Il aura même continué sur cette lancée de petits bonbons faciles à distribuer. Une fois parti à Villiers-Le-Bel après l’interview, il a par exemple proposé une petite réforme du permis de conduire, histoire de le rendre plus simple, plus facile, plus abordable et certainement plus rose. À vrai dire, il aurait eu tort de s’en priver : ce genre de promesses ne coûte pas grand-chose et ne polarisera pas franchement l’électorat.
Parallèlement, le président s’est risqué à quelques sorties plus ou moins habiles sur des sujets d’actualité, qui ont surtout montré une maîtrise assez moyenne des dossiers. Ainsi, s’accrocher coûte que coûte à la réforme des rythmes scolaires introduite par Vincent Peillon avec fracas et malgré la crispation maintenant évidente tant de l’Éducation Nationale que des parents d’élèves et des communes chargées de l’appliquer, c’est faire preuve d’un courage un peu ridicule, d’autant qu’en parallèle, le pauvre Hamon, qui hérite du dossier, n’a très clairement pas tout l’outillage mental à sa disposition pour éviter un abandon en rase campagne, ni même l’appui de son administration : avec le départ inopiné de son n°2, Jean-Paul Delahaye, la réforme en question paraît surtout morte-née. Un peu à l’instar d’un Chirac qui laissera passer le CPE mais ne le promulguera pas, Hollande défend ici un ectoplasme qui ne prendra jamais vraiment corps.

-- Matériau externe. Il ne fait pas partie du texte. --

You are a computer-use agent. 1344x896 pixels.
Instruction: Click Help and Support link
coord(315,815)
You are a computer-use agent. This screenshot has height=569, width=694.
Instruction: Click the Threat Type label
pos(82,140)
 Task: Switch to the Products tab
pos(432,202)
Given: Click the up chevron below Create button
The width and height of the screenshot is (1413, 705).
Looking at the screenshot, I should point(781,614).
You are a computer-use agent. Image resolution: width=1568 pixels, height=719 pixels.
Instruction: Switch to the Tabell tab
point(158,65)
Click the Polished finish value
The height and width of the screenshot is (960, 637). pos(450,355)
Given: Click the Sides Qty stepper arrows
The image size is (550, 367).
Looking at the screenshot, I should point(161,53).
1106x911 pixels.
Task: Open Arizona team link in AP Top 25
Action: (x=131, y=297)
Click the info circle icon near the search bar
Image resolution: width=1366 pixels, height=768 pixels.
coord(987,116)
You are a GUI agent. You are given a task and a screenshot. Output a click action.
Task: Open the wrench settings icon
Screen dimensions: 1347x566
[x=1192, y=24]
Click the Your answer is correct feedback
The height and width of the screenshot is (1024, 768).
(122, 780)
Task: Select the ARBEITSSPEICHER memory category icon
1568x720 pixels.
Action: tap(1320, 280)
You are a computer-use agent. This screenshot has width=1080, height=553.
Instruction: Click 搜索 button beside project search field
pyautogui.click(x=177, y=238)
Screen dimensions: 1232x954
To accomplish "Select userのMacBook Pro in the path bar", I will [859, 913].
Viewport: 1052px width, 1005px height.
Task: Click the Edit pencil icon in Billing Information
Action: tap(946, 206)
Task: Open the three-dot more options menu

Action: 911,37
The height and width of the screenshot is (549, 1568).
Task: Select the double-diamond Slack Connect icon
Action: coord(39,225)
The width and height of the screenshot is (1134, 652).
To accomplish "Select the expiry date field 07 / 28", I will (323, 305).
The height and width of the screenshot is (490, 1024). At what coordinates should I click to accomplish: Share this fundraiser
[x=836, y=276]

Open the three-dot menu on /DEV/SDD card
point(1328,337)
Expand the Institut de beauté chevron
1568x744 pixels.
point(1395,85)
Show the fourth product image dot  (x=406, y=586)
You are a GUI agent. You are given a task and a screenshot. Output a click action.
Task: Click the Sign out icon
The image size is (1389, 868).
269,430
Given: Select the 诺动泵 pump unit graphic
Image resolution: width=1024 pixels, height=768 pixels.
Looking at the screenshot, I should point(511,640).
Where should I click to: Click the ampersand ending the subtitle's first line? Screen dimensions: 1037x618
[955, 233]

De la même façon, lorsqu’il évoque sa maîtrise de la finance, il fait doucement sourire. Certes, l’union bancaire européenne est en route, mais c’est un projet qui ne date pas d’hier, et le pauvre n’y est pas pour grand-chose. Du reste, on peut largement arguer que ce projet ne sera qu’une cautère sur une jambe de bois. Par exemple, les banques françaises sont lourdement exposées au risque financier ukrainien, et ce n’est pas l’union bancaire qui va y changer quoi que ce soit. D’autre part, la taxe Tobin (ou plus exactement, sur les transactions financières) est une parfaite idiotie, poussée tant par la droite socialiste du précédent président que par la gauche socialiste actuelle. De plus, on voit mal ce que le président pourra lui trouver pour fanfaronner, tant sa version actuelle est diluée et, de fait, impraticable. On peut déjà s’attendre à des effets de bords comiques et coûteux.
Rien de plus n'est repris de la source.